After twenty long hours, our plane hit the tarmac at Lilongwe International Airport. The mild apprehension of travel had turned into a roiling ball of ‘oh my god we’re here’, as myself and the eight other bleary-eyed members of the Wired Jersey team collected our things and stepped off the plane we’d all come to hate, still wondering exactly what we’d find outside.
Maybe it was breathing re-circulated air in a cold, dark metal tube for the better part of a day, but that first lungful of air was nothing short of glorious. Clean. Crisp. Warm. Not oppressive, in the way that air tends to be in the hot and humid places of the world- but reassuring, like a warm bed on a cold morning. As we all blinked our way through the fugue of jet lag and long transit, the combination of warm sunlight, blue skies and beautifully fresh air instantly turned my morale up to eleven. I had arrived. I was ready to see, and to do.
Never judge a place you’ve never been.
[additional excerpt by Bryana Arlington]
After four grueling days of production, we wrapped yesterday, shooting parts of three different stories throughout the day. We started our last production day at a school in rural Mulanje that received desks from the K.I.N.D (Kids in Need of Desks) Fund. In comparison to the first school we visited, where all of the students were sitting on the floor, this school had approximately 400 desks and the benefits were immediately obvious.

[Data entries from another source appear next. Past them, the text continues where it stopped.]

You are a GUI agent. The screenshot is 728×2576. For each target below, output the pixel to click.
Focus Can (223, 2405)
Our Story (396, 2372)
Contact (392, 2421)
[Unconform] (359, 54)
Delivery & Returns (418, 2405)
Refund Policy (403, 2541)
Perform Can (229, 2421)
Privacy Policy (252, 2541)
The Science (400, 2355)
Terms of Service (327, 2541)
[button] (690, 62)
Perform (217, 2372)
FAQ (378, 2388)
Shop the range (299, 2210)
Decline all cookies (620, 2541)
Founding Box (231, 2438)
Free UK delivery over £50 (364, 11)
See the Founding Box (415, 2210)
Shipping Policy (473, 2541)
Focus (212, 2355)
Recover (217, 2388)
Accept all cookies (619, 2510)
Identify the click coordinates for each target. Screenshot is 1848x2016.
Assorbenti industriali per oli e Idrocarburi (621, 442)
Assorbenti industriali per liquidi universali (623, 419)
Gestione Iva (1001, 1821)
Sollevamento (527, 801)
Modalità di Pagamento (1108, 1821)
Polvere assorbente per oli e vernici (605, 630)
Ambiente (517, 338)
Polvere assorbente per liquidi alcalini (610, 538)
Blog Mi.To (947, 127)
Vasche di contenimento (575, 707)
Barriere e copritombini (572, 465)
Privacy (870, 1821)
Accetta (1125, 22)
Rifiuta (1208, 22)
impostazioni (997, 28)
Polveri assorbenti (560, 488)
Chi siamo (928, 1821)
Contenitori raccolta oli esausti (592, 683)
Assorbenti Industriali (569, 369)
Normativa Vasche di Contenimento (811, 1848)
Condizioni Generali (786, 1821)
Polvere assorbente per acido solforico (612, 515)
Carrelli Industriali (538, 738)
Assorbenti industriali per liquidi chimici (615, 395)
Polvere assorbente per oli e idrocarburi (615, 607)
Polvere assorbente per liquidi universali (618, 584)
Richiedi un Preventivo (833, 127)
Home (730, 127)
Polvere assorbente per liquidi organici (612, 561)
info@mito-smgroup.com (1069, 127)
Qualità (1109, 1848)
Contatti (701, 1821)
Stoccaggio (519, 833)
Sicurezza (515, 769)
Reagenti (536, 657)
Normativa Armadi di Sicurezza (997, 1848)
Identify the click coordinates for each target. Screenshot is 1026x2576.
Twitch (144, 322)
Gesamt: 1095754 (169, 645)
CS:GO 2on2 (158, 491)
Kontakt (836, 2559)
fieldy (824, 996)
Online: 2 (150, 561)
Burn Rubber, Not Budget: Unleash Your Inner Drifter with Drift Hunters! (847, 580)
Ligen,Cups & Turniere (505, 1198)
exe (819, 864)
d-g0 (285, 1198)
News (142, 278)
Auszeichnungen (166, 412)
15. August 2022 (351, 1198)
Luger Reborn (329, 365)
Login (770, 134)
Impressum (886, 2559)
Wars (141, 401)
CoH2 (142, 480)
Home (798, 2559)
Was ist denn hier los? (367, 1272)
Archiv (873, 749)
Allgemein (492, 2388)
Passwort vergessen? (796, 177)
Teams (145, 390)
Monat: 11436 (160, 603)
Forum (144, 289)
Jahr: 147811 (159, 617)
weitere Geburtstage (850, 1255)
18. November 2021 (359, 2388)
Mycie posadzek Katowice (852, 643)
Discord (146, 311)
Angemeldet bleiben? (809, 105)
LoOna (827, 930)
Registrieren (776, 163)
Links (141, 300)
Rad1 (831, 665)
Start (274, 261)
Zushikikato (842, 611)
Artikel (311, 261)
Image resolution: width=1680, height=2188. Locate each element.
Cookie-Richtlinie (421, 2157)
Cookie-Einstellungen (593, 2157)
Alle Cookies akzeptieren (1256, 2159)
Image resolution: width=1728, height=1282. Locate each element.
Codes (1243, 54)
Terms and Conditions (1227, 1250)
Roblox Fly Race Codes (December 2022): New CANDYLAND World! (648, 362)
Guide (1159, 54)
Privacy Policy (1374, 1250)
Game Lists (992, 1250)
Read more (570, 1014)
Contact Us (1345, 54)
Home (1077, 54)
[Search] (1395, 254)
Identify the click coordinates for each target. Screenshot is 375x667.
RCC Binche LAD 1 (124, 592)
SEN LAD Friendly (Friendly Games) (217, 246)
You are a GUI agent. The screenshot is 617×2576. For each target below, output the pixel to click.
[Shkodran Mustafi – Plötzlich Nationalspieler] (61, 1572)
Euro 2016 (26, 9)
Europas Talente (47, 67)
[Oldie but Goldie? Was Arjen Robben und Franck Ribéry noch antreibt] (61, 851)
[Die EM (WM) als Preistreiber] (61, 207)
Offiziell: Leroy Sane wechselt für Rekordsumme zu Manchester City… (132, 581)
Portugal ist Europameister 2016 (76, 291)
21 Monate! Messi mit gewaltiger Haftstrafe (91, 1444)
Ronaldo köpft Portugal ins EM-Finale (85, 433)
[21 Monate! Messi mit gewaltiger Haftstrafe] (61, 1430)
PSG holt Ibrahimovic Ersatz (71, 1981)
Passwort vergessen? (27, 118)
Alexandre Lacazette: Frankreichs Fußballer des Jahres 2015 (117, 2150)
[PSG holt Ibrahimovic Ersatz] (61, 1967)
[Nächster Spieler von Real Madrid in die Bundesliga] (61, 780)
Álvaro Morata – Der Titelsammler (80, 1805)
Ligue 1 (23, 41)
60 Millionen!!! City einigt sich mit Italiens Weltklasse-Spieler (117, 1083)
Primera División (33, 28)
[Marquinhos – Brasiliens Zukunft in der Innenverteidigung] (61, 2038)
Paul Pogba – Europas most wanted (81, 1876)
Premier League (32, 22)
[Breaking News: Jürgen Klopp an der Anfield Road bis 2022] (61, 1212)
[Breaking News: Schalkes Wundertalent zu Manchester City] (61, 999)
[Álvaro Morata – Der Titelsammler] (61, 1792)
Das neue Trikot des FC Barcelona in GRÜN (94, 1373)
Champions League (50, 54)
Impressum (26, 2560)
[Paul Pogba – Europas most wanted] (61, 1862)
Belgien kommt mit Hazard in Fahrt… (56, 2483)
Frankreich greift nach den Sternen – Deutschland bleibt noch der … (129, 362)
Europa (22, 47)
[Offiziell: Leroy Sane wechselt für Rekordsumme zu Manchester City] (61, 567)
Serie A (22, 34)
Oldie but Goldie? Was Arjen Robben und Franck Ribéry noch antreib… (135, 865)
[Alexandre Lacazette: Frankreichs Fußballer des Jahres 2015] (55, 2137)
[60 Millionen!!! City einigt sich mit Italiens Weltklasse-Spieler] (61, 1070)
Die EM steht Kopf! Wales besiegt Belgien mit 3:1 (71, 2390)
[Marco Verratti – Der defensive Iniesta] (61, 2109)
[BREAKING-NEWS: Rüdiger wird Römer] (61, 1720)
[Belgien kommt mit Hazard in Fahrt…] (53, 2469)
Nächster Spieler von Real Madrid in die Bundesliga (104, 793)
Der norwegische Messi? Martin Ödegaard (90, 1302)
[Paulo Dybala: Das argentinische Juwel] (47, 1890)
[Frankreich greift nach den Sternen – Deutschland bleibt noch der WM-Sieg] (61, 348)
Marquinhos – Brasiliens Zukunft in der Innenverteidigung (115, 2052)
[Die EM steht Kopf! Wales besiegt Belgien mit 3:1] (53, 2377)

Next we visited the Nali Hot Sauce factory outside of Blantyre, where MSU alumni Philip Perry has negotiated contracts to exclusively sell this hot sauce in America. We documented the production and packaging process, as well as going into the pepper fields where the indigenous Birds Eye Peppers grow.
Our last shoot of the day was at the World Food Program’s sub-office in Blantyre, where we wrapped up with an interview with the head of the WFP sub-office, Peter Otto.